▶ [Material to process]:
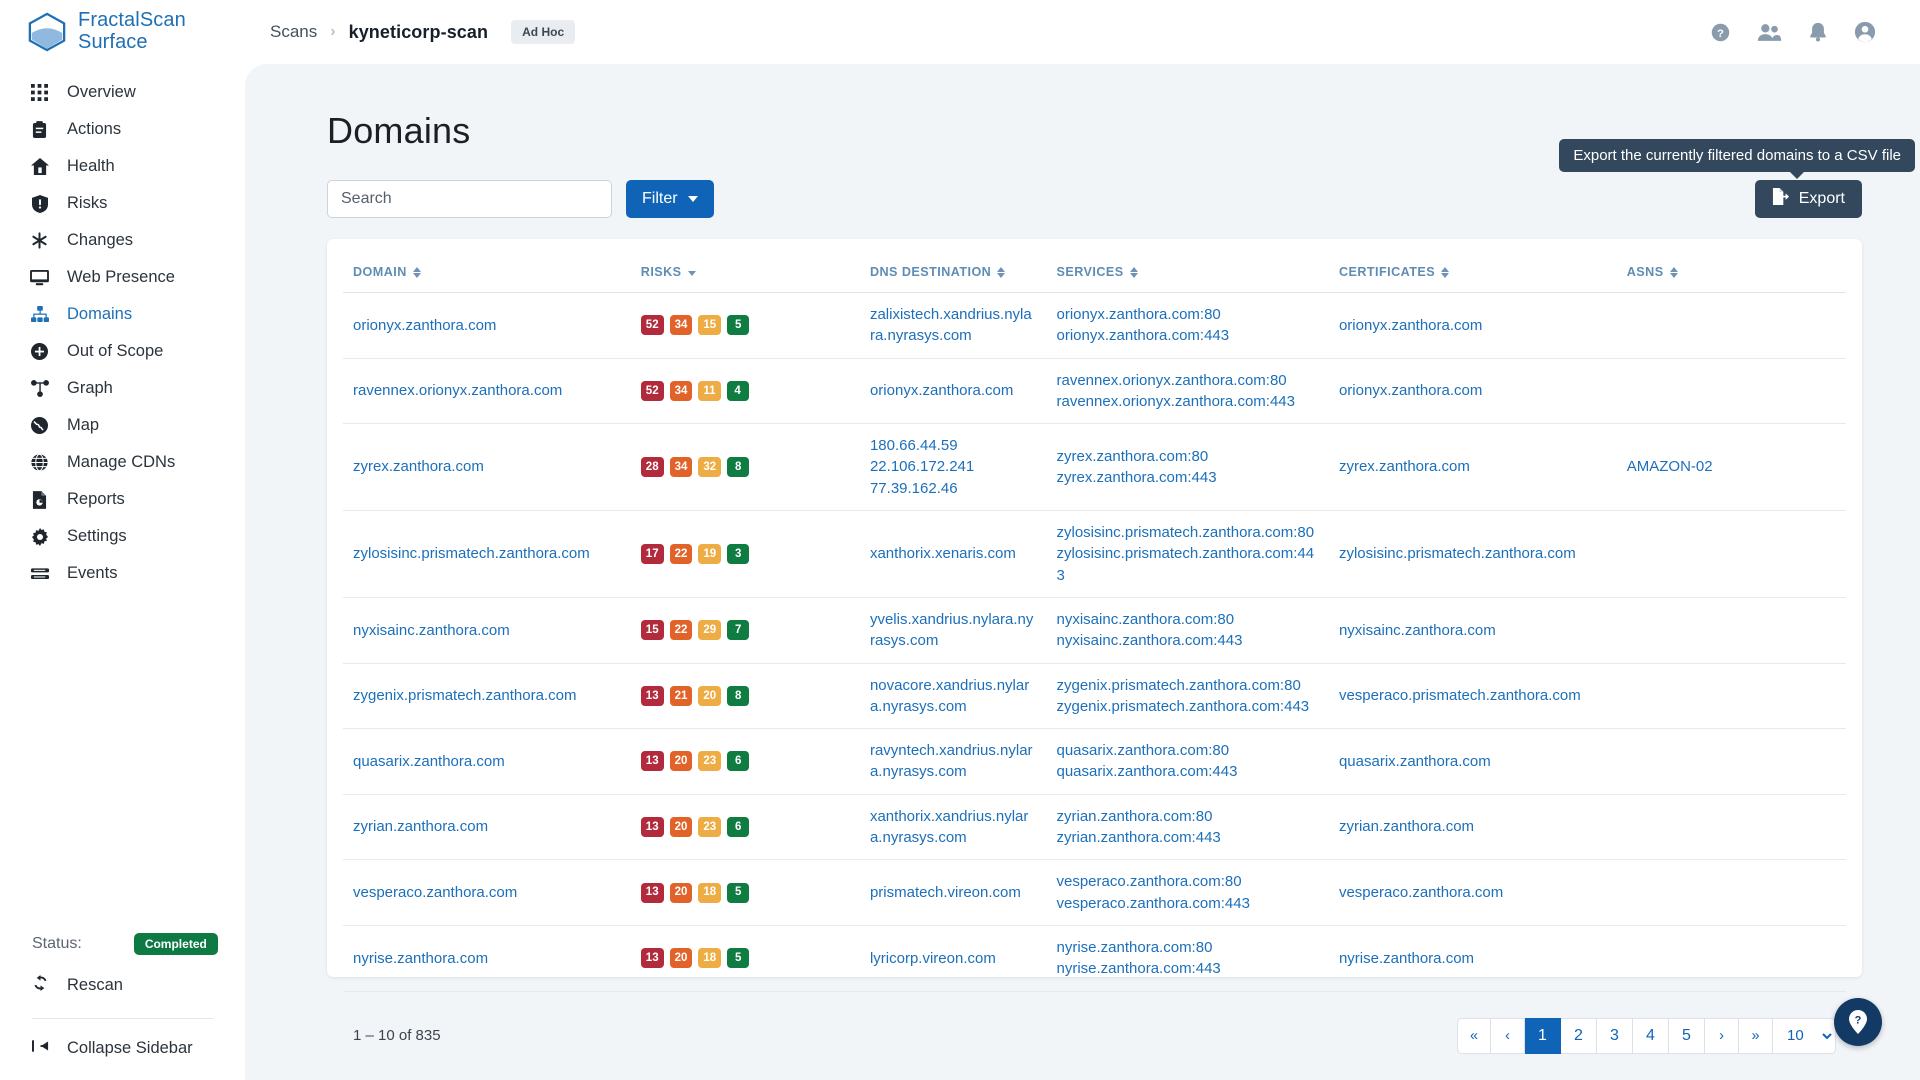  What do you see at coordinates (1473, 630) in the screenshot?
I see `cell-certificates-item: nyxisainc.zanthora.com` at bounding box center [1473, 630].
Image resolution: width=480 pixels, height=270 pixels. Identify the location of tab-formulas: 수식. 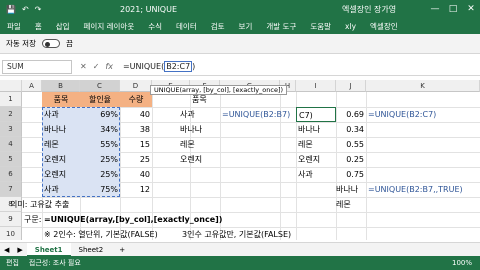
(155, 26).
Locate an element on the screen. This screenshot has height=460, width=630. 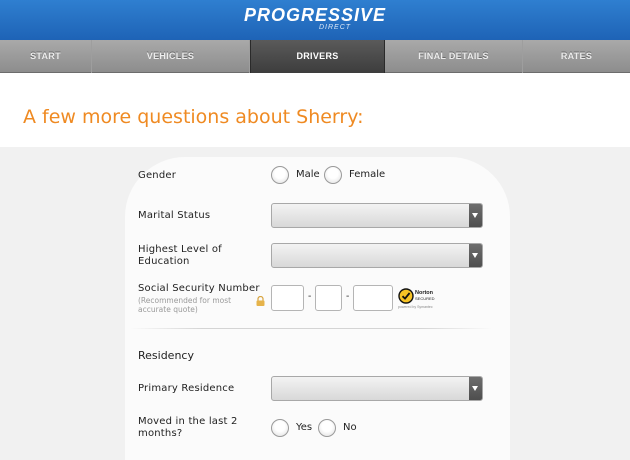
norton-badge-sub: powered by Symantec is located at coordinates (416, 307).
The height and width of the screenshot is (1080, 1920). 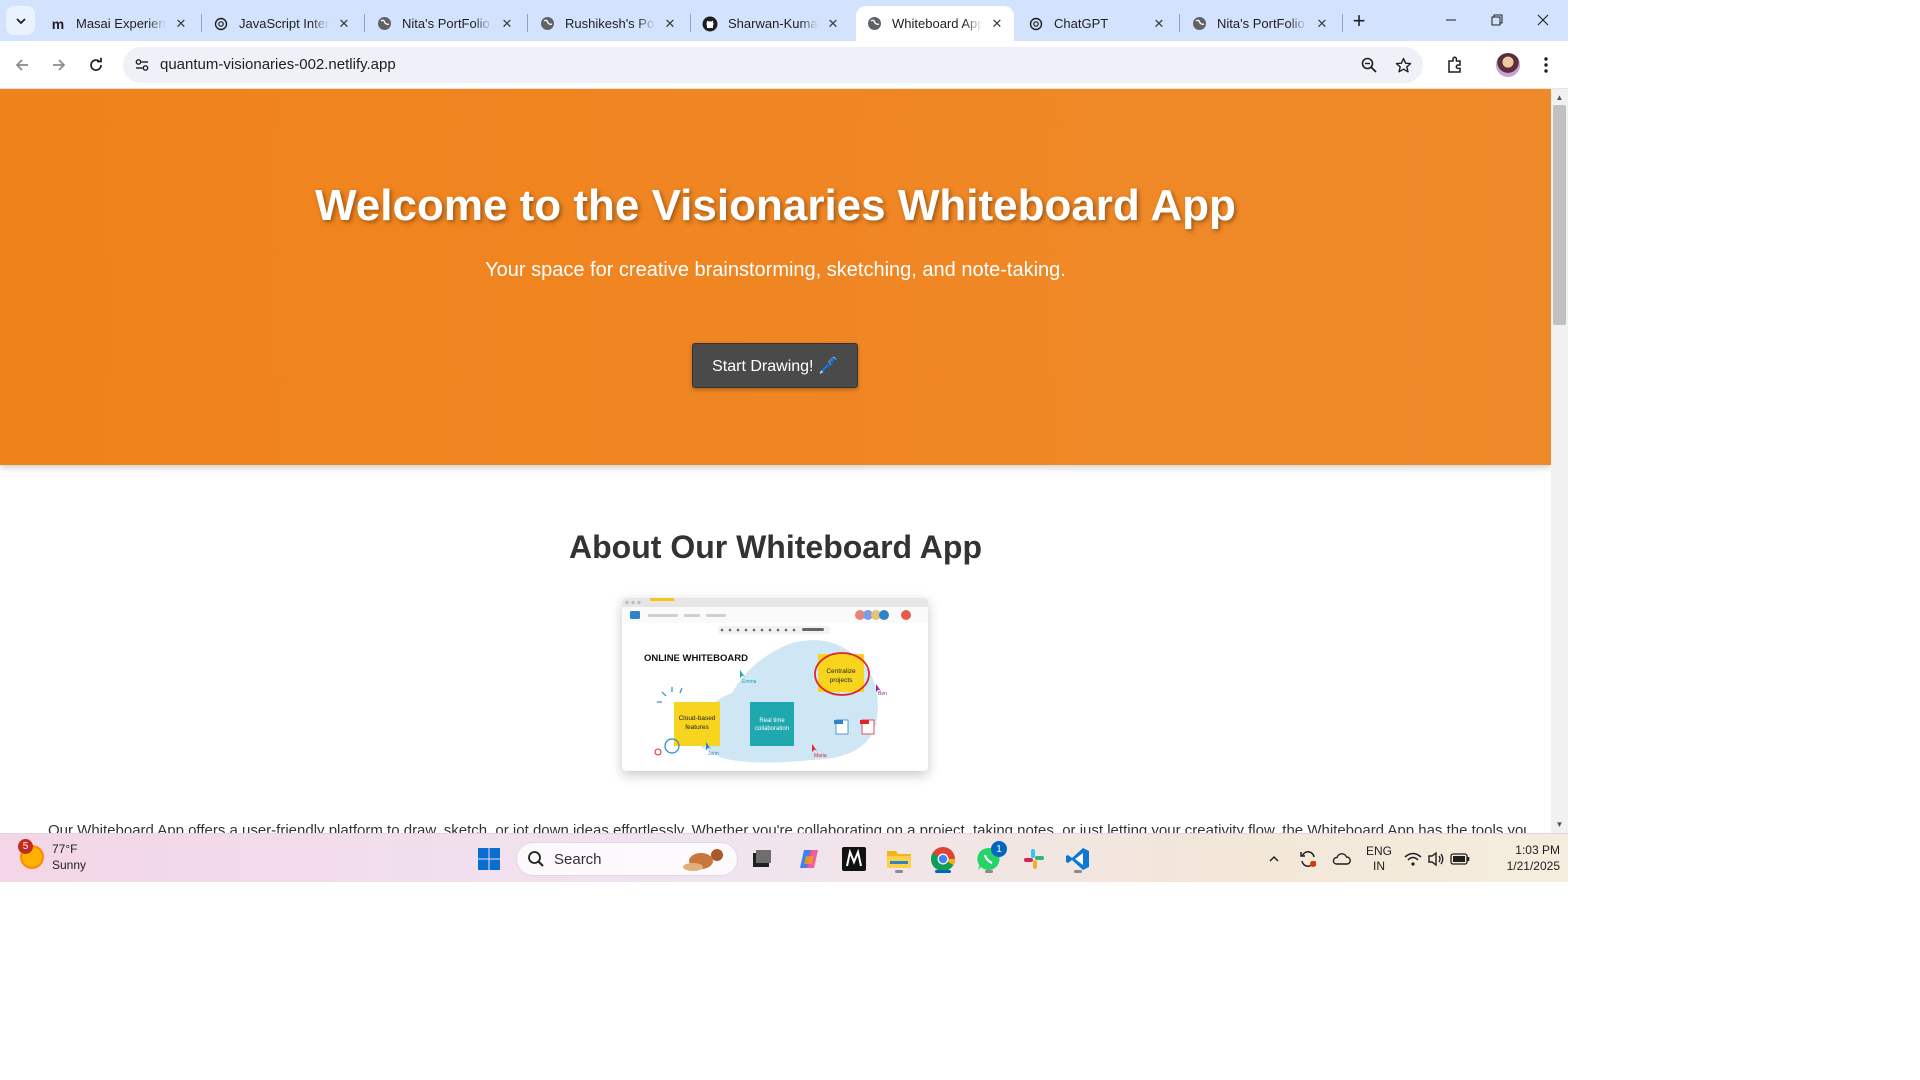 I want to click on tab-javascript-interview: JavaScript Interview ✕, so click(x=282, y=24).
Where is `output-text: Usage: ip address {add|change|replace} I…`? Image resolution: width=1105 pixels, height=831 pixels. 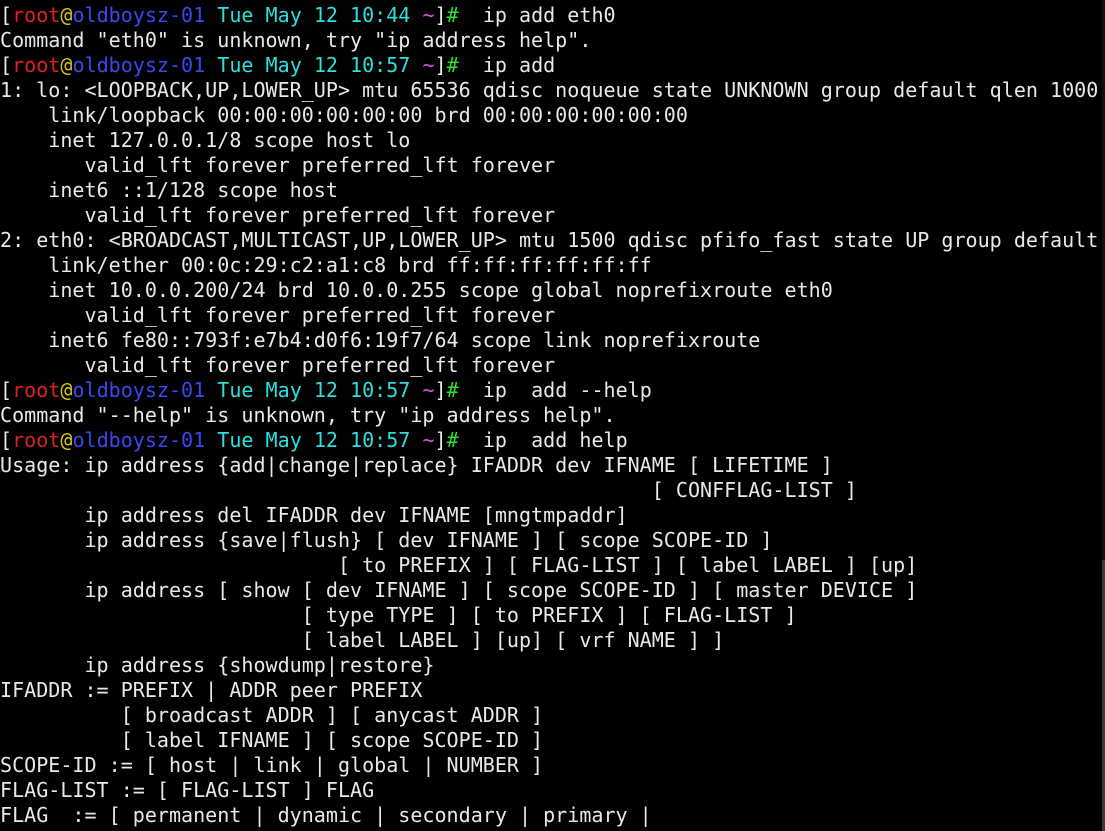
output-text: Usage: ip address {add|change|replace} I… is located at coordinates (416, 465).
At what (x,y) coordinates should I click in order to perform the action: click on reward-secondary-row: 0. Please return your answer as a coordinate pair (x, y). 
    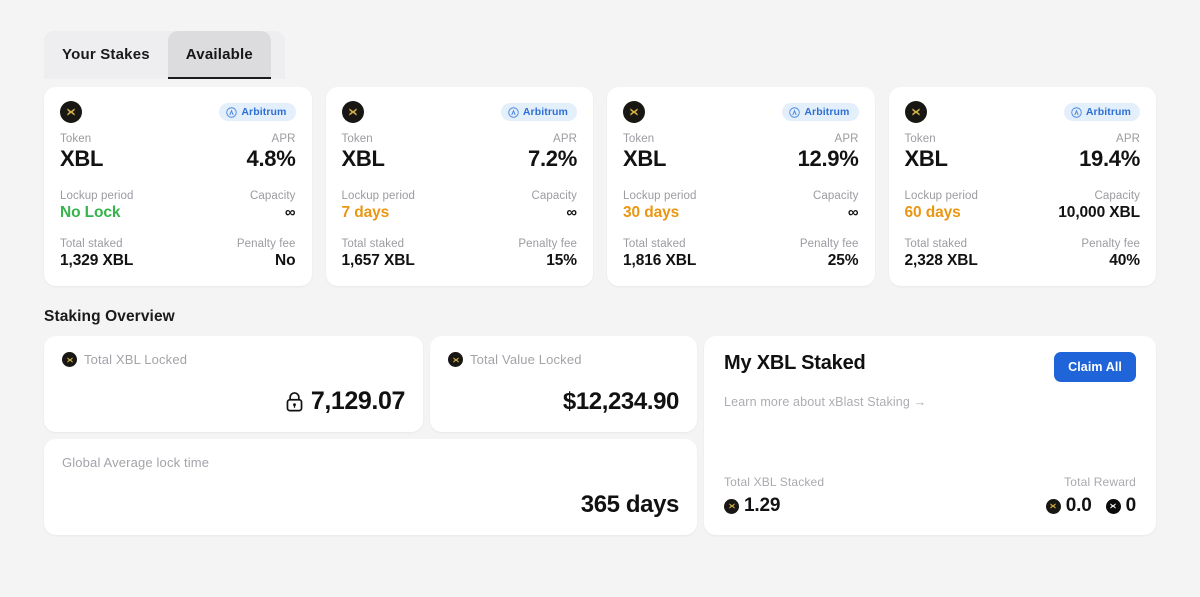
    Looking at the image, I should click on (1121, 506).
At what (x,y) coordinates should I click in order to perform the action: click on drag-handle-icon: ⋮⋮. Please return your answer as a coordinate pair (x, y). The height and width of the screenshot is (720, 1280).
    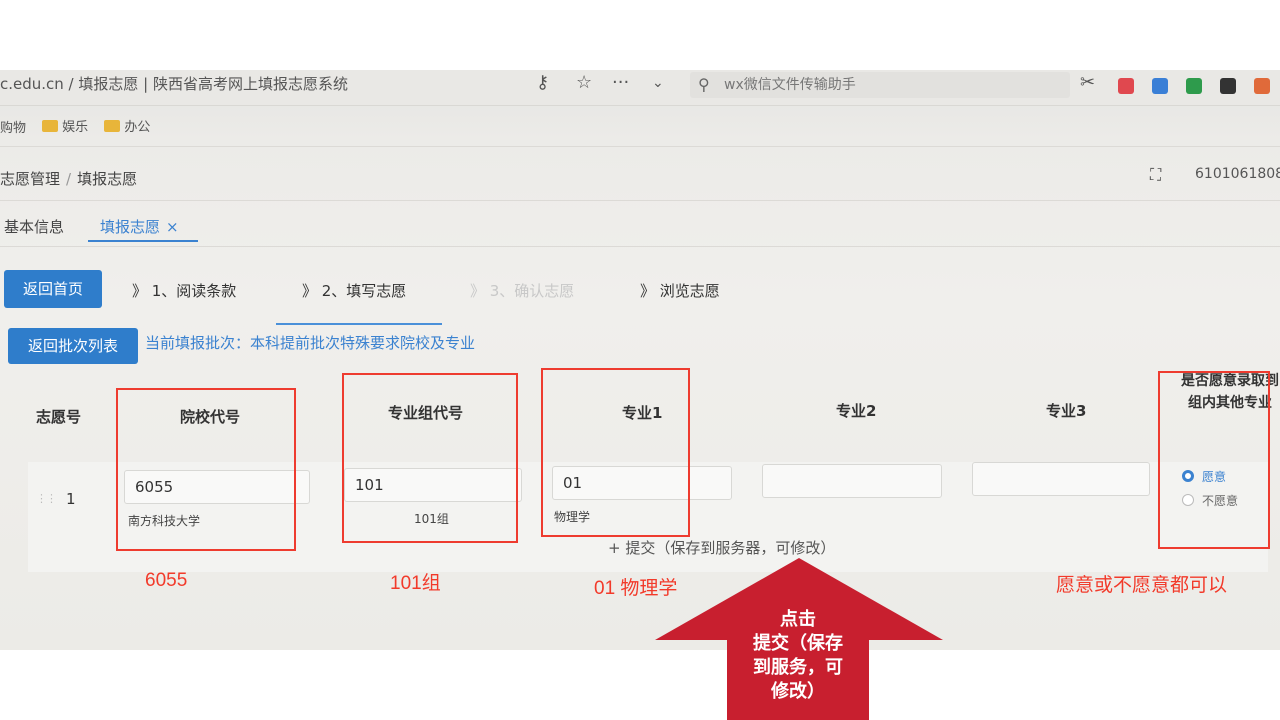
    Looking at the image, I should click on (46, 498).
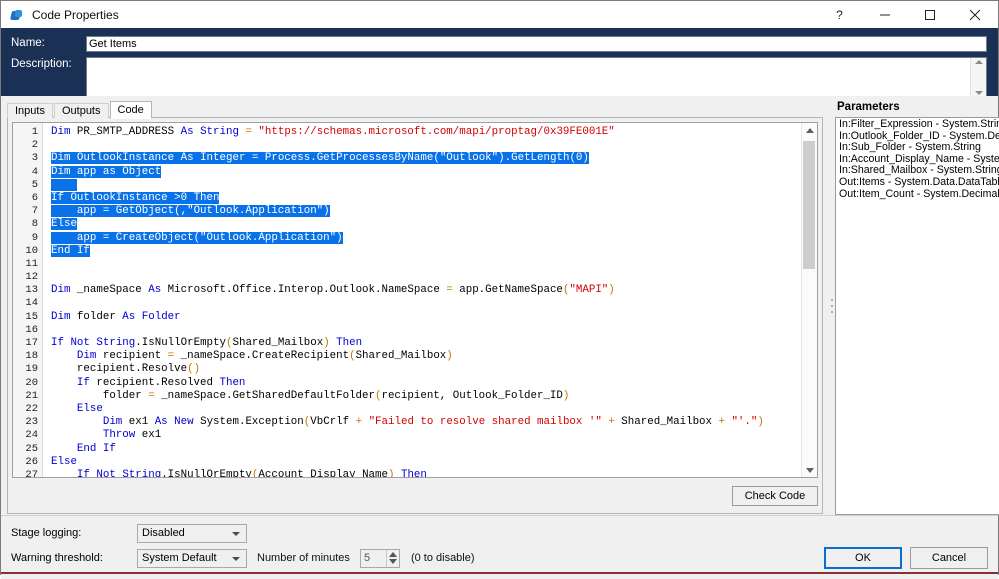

▶ [Request]:
Can you return the data word for word, from the line containing "pixels, height=831 pixels." through the end of the data, including both of those lines and leaving out the pictures?

▶ [Solution to this problem]:
Where is `output-text: Usage: ip address {add|change|replace} I…`? Image resolution: width=1105 pixels, height=831 pixels. 
output-text: Usage: ip address {add|change|replace} I… is located at coordinates (416, 465).
At what (x,y) coordinates should I click in order to perform the action: click on reward-secondary-row: 0. Please return your answer as a coordinate pair (x, y). 
    Looking at the image, I should click on (1121, 506).
At what (x,y) coordinates should I click in order to perform the action: click on drag-handle-icon: ⋮⋮. Please return your answer as a coordinate pair (x, y). The height and width of the screenshot is (720, 1280).
    Looking at the image, I should click on (46, 498).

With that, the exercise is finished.